BRAF Somatic Testing
BRAF testing is recommended in all patients with metastatic
CRC at the diagnosis of stage IV disease and should be considered in
patients with wild-type KRAS/NRAS metastatic colon cancer.
Wild-type
BRAF is associated with improved prognosis and increased lymph node retrieval.
Presence of the
BRAF V600E variant in patients with MMR-deficient CRC tumors with loss of
MLH1 suggests sporadic CRC, although it does not rule out Lynch syndrome. Presence of the
BRAF V600E
variant also decreases the probability that treatment with panitumumab
or cetuximab therapy will be effective without anti-BRAF therapy (eg,
vemurafenib); combination therapy is recommended.
Pharmacogenetics
Fluorouracil Drugs
MSI-low (MSI-L) or microsatellite stable (MSS) tumors are associated
with improved outcomes with 5-fluorouracil (5-FU) adjuvant therapy.
Patients with low-risk stage II MSI-high (MSI-H) tumors should not be given 5-FU adjuvant therapy.
Irinotecan
Decreased UGT1A1 gene expression may lead to drug toxicity, including development of severe neutropenia, from irinotecan.
The
UGT1A1*28 allele is associated with an increased risk of toxicity.

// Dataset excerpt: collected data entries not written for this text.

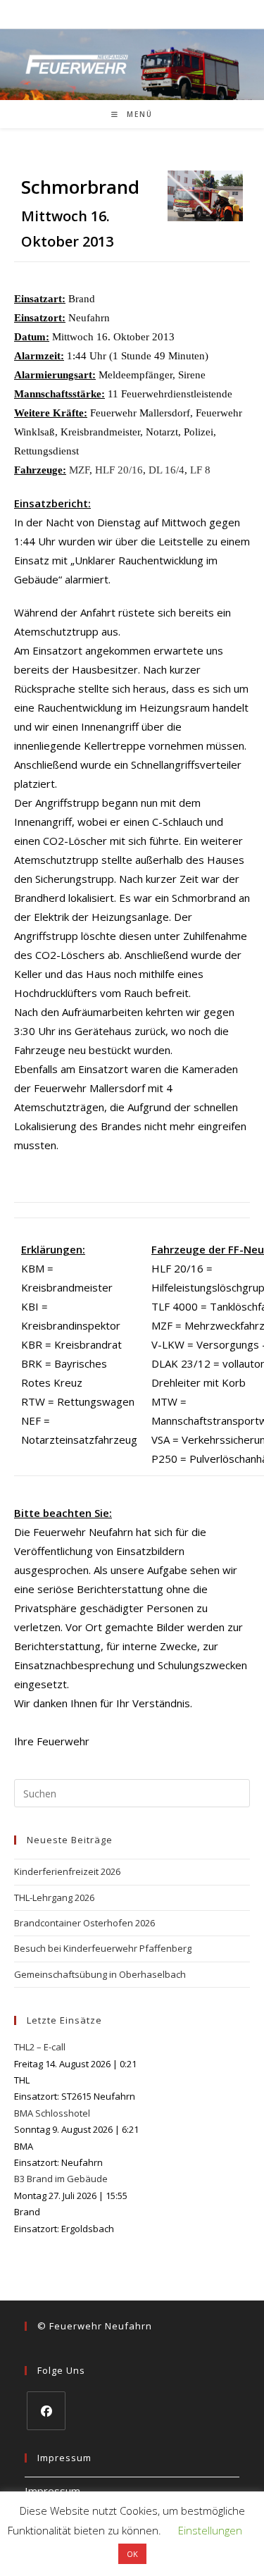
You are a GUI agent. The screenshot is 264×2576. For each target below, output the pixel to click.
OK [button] (132, 2554)
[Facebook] (46, 2410)
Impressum (52, 2491)
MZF (79, 470)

Patients who are heterozygous or homozygous for the
*28 allele should receive a reduced starting dose of irinotecan
and be treated with caution.Pretreatment testing for
UGT1A1*28 should be considered, although guidelines have yet to be established.
Fluoropyrimidine
MSI-H status and MMR deficiency are associated with a decreased
benefit from fluoropyrimidine adjuvant therapy in stage II disease.
Certain variants in the dihydropyrimidine dehydrogenase gene (
DYPD) are associated with life-threatening toxicity from fluoropyrimidine.
These
variants are thought to occur in 1-2% of the population; however,
universal testing for these variants before fluoropyrimidine treatment
is not currently recommended.
Anti-EGFR Therapy
As mentioned above, patients with any known KRAS variant in exon 2, 3, or 4 or NRAS variant in exon 2, 3, or 4 should not receive cetuximab or panitumumab, and presence of the BRAF V600E variant also decreases the probability that treatment with these drugs will be effective without anti-BRAF therapy.
HER2 overexpression may also predict resistance to anti-EGFR treatment.
However,
HER2 testing is not currently recommended for treatment planning.